Wednesday, December 27, 2017

Women in services



Besides agriculture, services are one of the main working sectors for women. The ILO estimates that 47 per cent of employed women worldwide work in services47 such as health care, retail and education. Women in typical female professions, like hairdressers, nurses and cleaners, are among the most exposed in this sector. The material they use such as medical devices, shampoo, etc. are mainly chosen and purchased by the companies they work for. Often the employers and the employees have little to no knowledge about the substances in the products they use, since they are rarely labelled, ingredients are not disclosed or specific trainings are not in place.

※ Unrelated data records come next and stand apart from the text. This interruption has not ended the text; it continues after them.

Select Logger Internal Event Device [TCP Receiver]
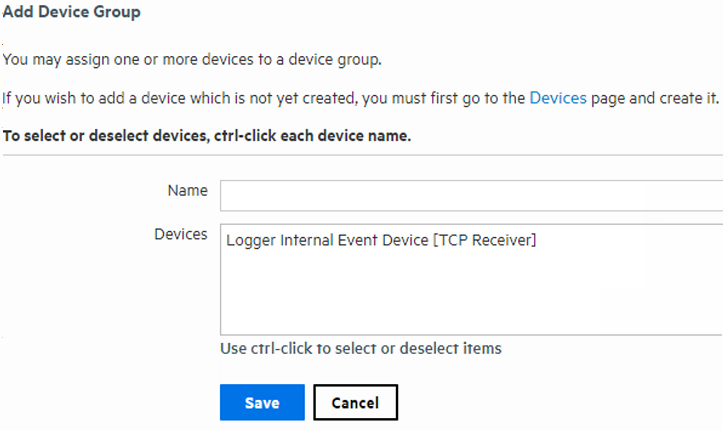Image resolution: width=723 pixels, height=430 pixels. coord(381,239)
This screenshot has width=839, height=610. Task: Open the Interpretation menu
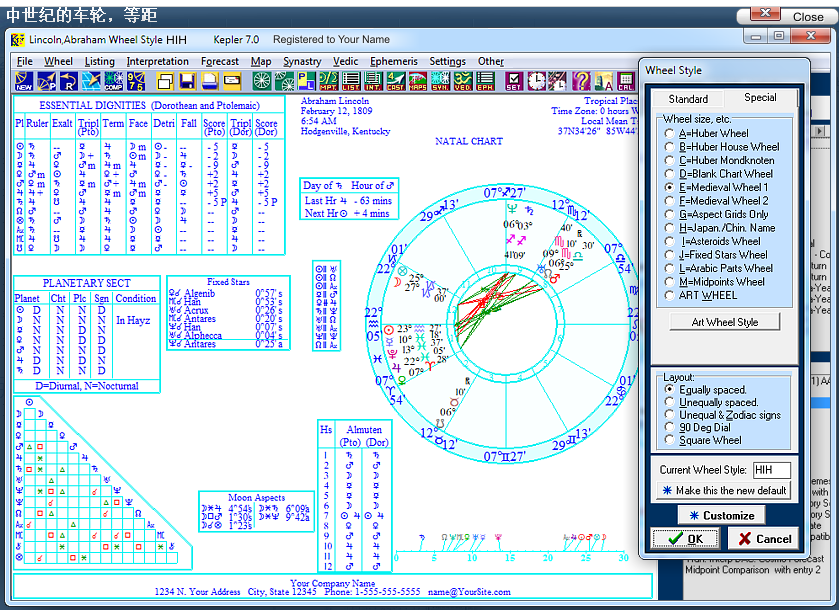157,61
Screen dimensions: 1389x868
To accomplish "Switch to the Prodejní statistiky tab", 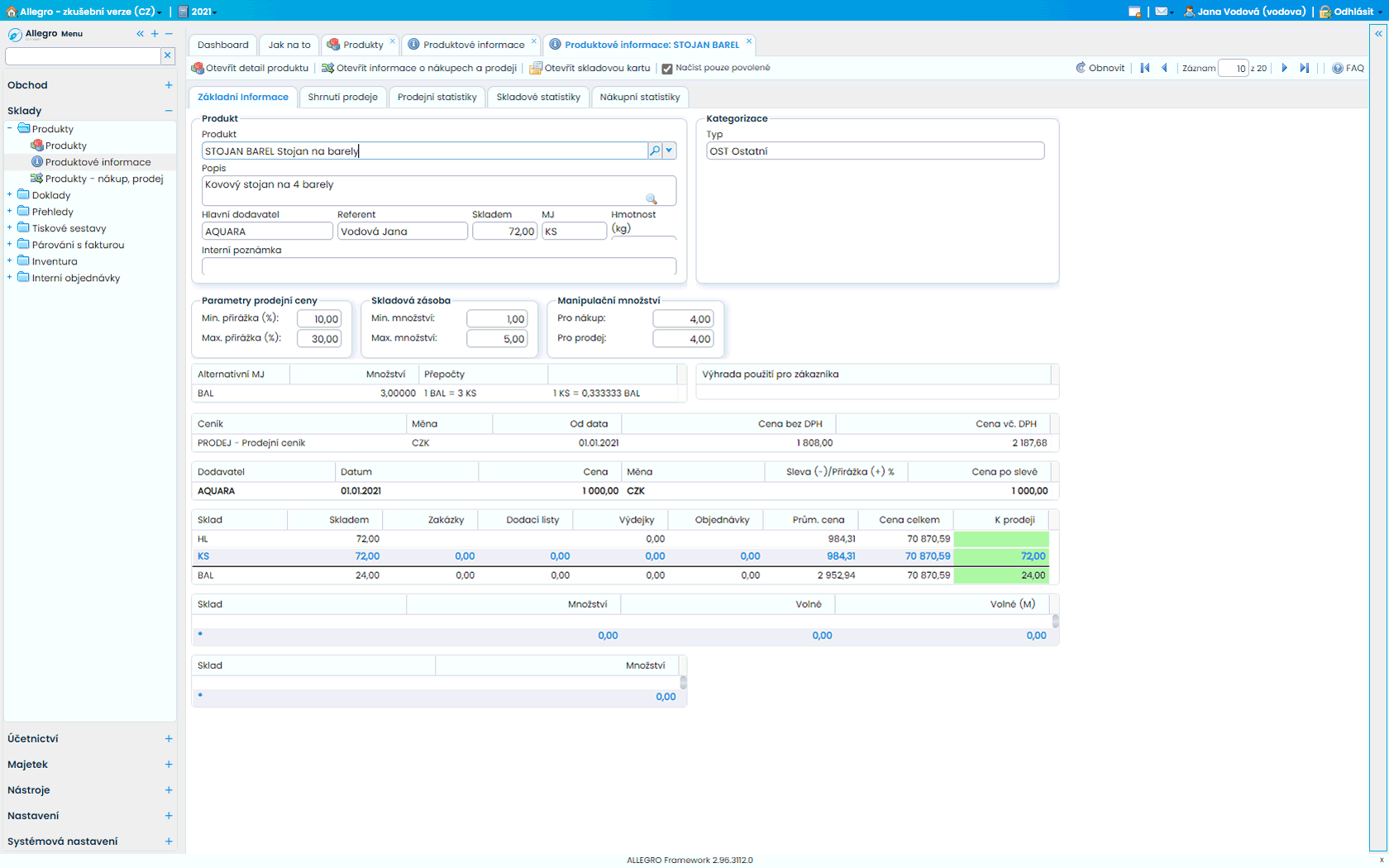I will [437, 97].
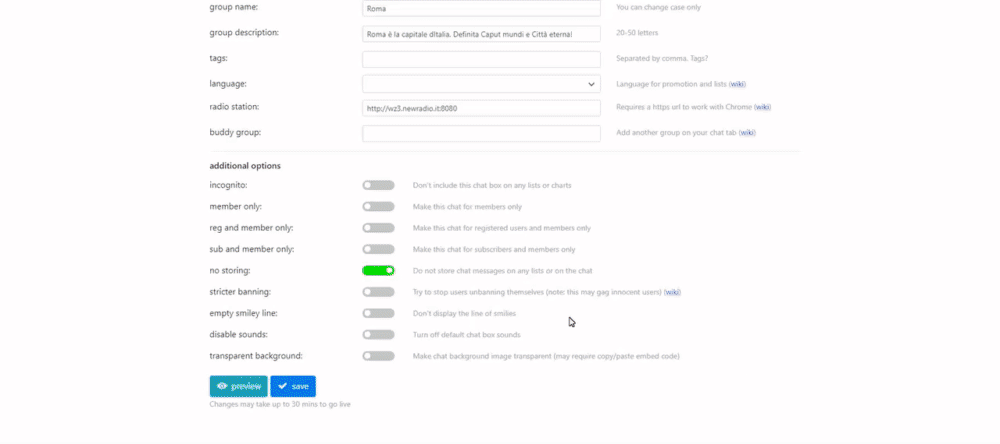This screenshot has width=1000, height=444.
Task: Click the eye icon on preview button
Action: (222, 386)
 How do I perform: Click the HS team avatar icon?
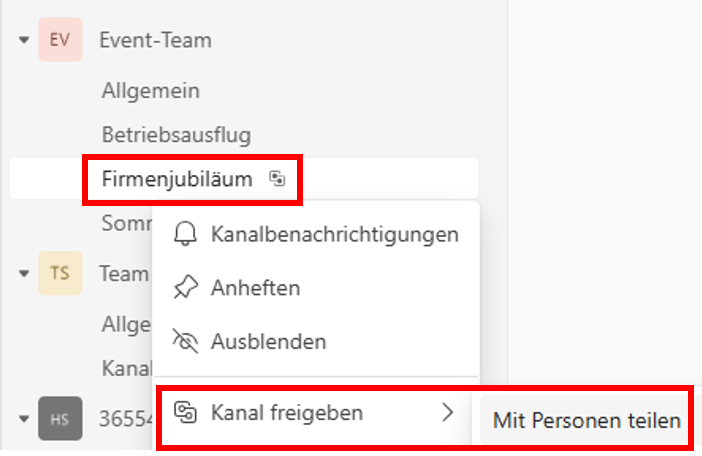[60, 418]
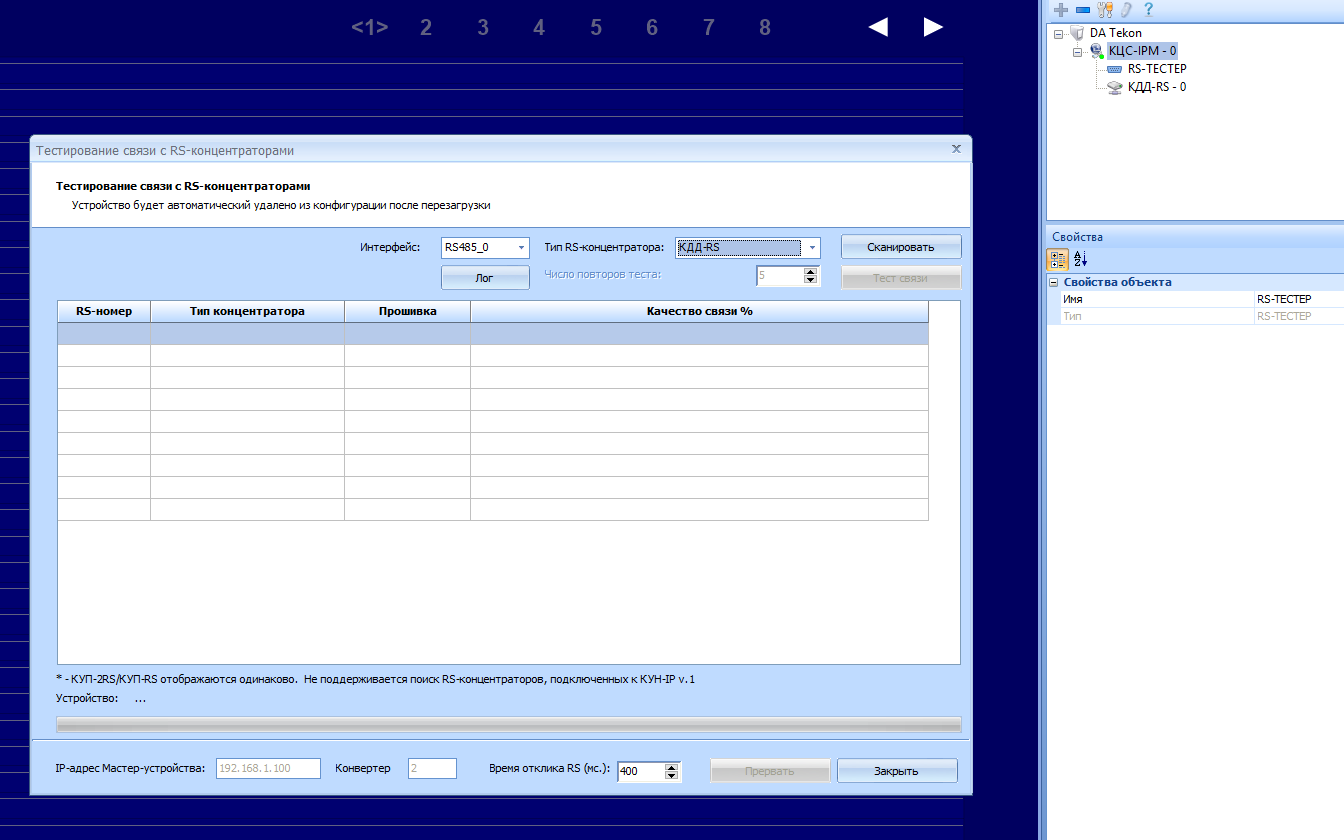Switch to page 8 tab
Image resolution: width=1344 pixels, height=840 pixels.
point(765,27)
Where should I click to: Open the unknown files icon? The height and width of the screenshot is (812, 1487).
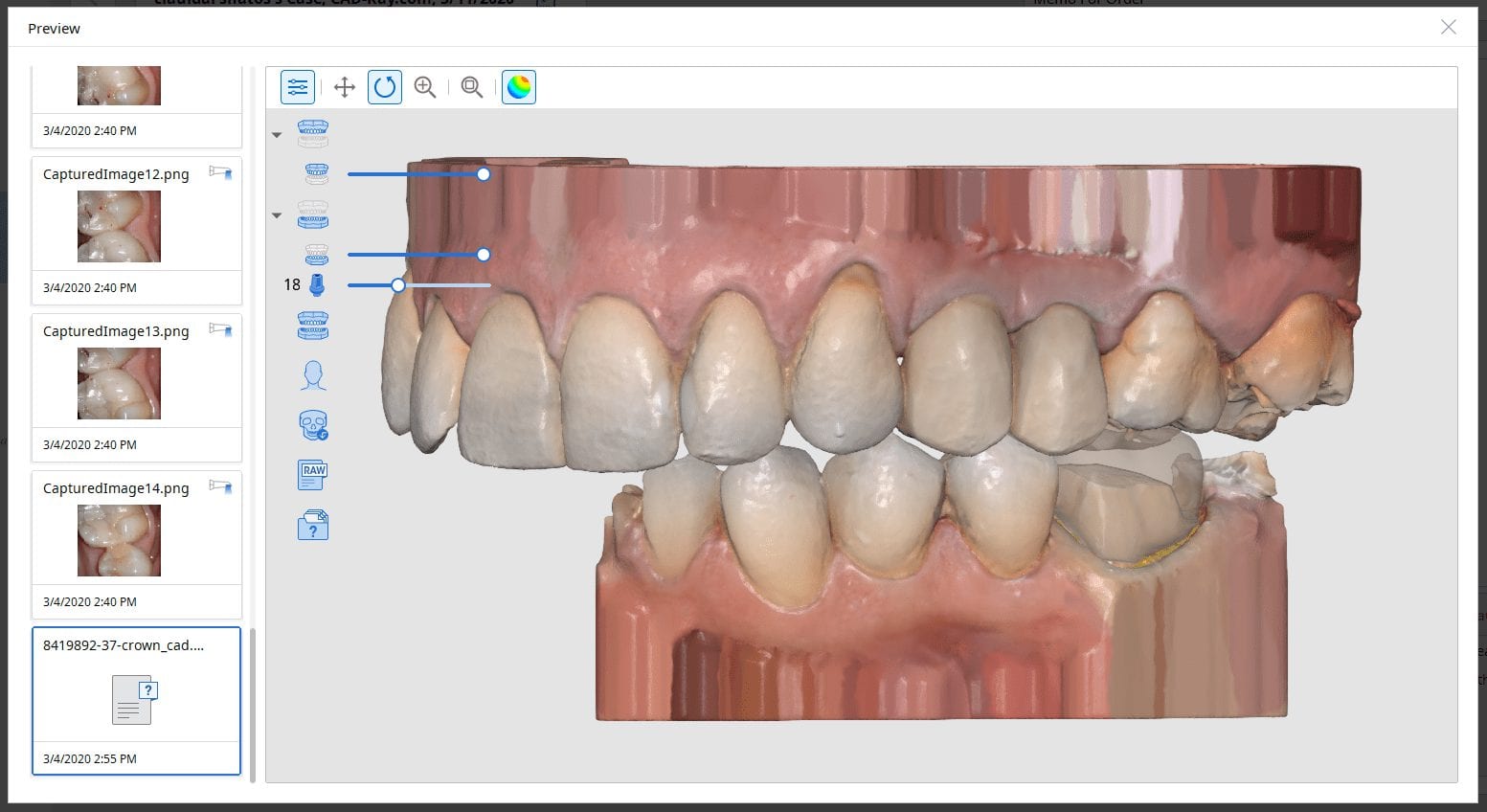pyautogui.click(x=313, y=525)
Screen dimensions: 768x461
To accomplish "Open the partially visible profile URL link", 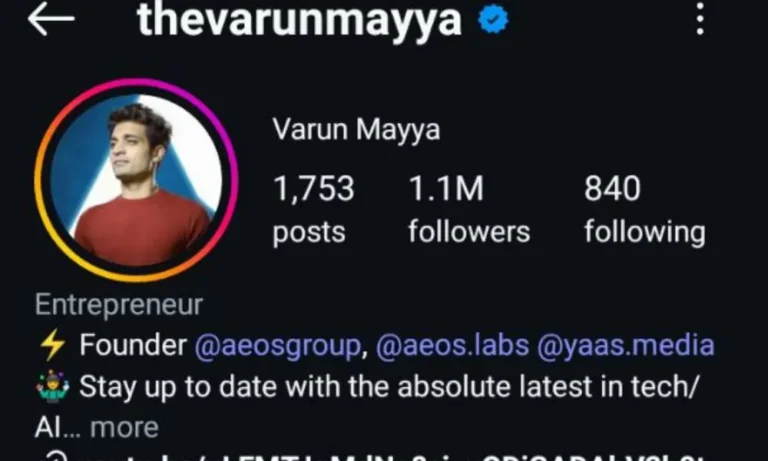I will (x=392, y=458).
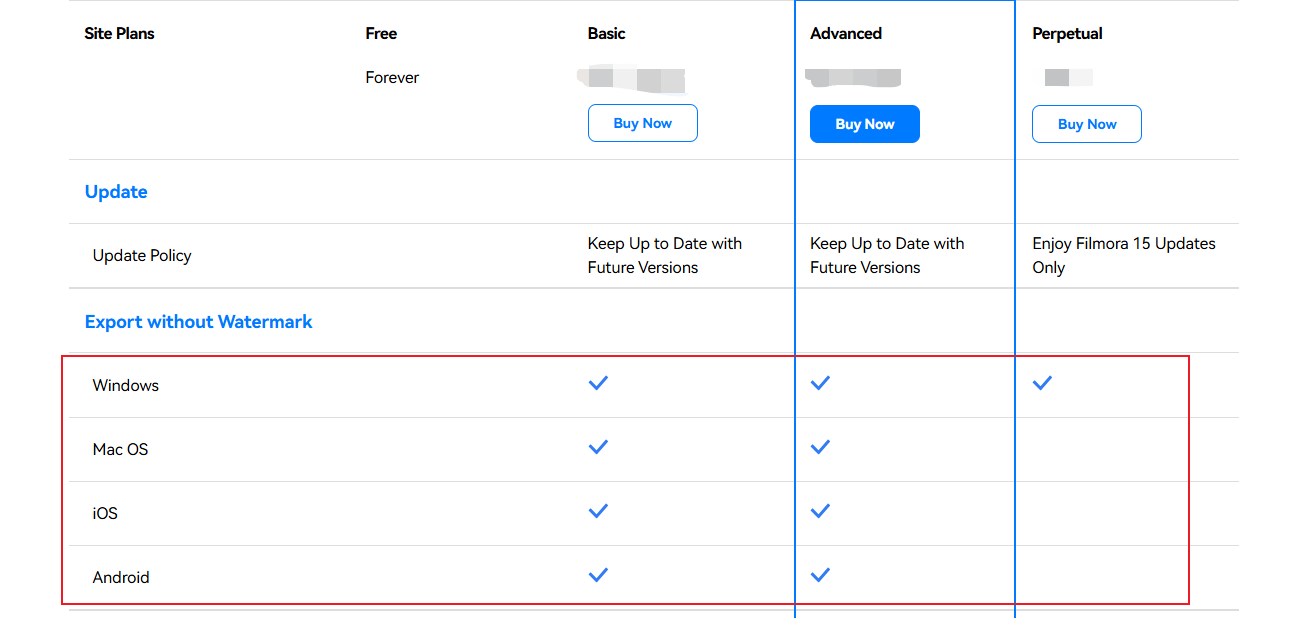This screenshot has height=618, width=1290.
Task: Click the Android row label
Action: click(x=121, y=577)
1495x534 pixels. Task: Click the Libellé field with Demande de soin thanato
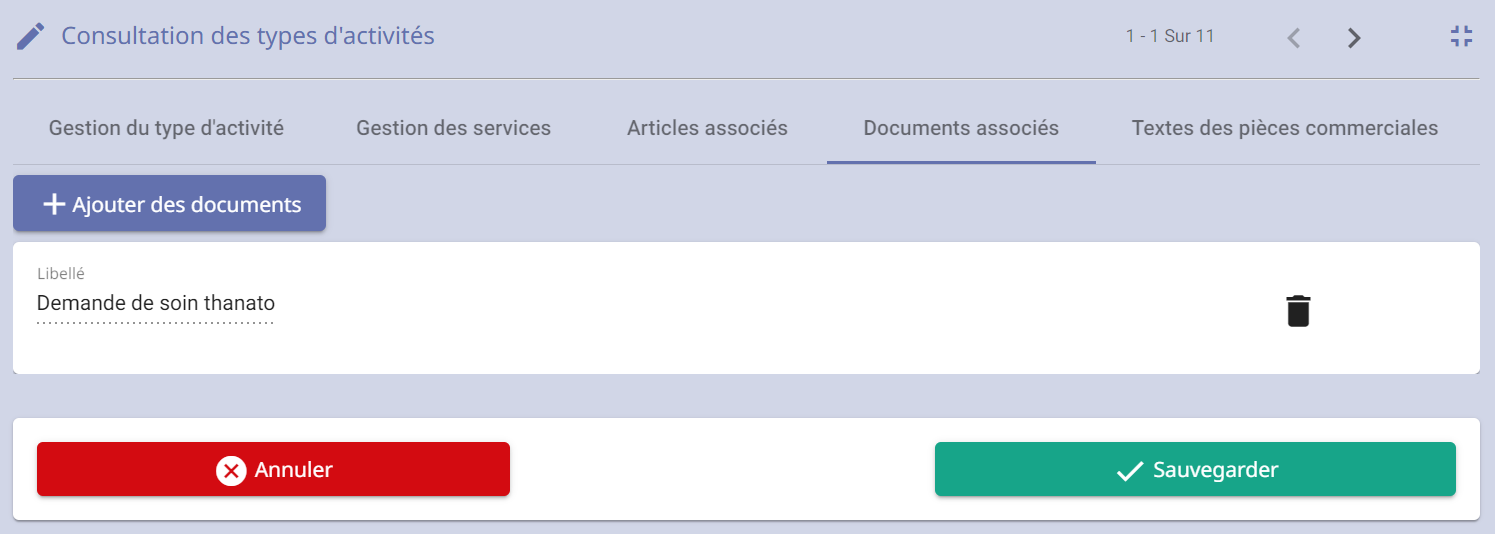click(155, 303)
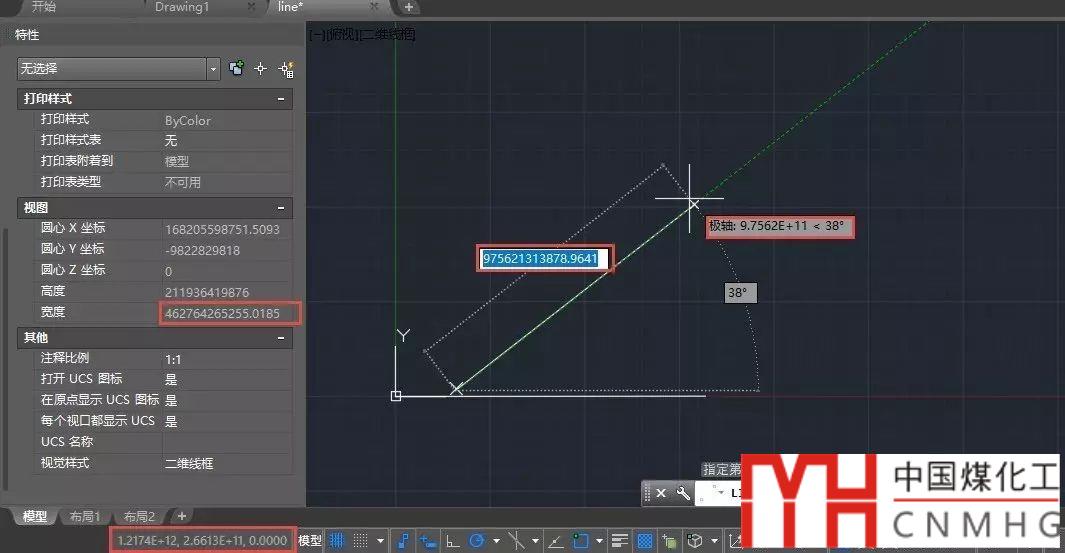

Women in the health sector
 Nurses are exposed constantly to toxins in disinfectants and stylizing agents, additionally they can be in contact with hazardous chemicals in medical devices, chemotherapy, pesticides, and other tools and materials. This exposure can lead to serious health problems. Common chemicals to which women in the health sector are exposed to are: BPA, PVC, triclosan, PBDE, phthalates, perfluorinated compounds and mercury. All of those chemicals can be found in blood, urine and hair samples of female nurses and doctors.48 Nurses report that the four common exposures are hand and skin disinfectants, medications, housekeeping chemicals and latex.49 Studies show that among nursing professionals, workplace exposures to cleaning products and disinfectants increase the risk of new-onset asthma.50 A two-fold increased risk of late spontaneous abortion (12-20 weeks) among nurses was associated with exposure to sterilizing agents.51 In the US, nurses teamed up to demand better chemicals regulation protecting them from harmful chemicals.52 Several projects and activities from civil society and trade unions try to achieve the same goal. The NGO Health Care Without Harm (HCWH) runs several campaigns and projects to make health care greener and healthier for professionals and patients.53

Women as hairdressers 
Hairdressers are exposed to harmful substances in a number of products like hair dyes, bleaching agents, permanent waves solutions, hair shampoos and conditioners, hair spray and perfumes. Common substances found in those products are: ammonia and ammonia derivatives, formaldehyde releasers, allergens, acrylate copolymers in aerosol-form products, and EDCs such as parabens and UV-filters. Hair dyes typically contain the highest number of harmful substances. Studies show that respiratory and dermatological diseases are particularly common for hairdressers.54 A UK study investigated 60 hairdressing salons and noted that over a third of the respondents had hand dermatitis.55 Exposure to chemicals in indoor air is increased because usually more than one hairdresser operates in the same room, and sufficient ventilation systems are rarely in place. Therefore hairdressers have a higher risk of chronic bronchitis, asthma-like symptoms, rhinitis combined with irritative eye symptoms than control groups.56 A study of pregnant women in France found that on-the-job exposure to chemical solvents during pregnancy increased the risk of certain types of birth defects. Mothers with more exposure were 4 to 12 times more likely to have babies with oral clefts than mothers with less exposure. Metabolites of two large classes of organic solvents, glycol ethers and chlorinated solvents, were linked to occupational use of cleaners and cosmetics in jobs such as hairdressing, pharmacy and nursing.57 To decrease the exposure of hairdressers, urgent action is required such as procurement of non-harmful products, sufficient labelling of products, training of employees, better ventilation systems, and stricter laws.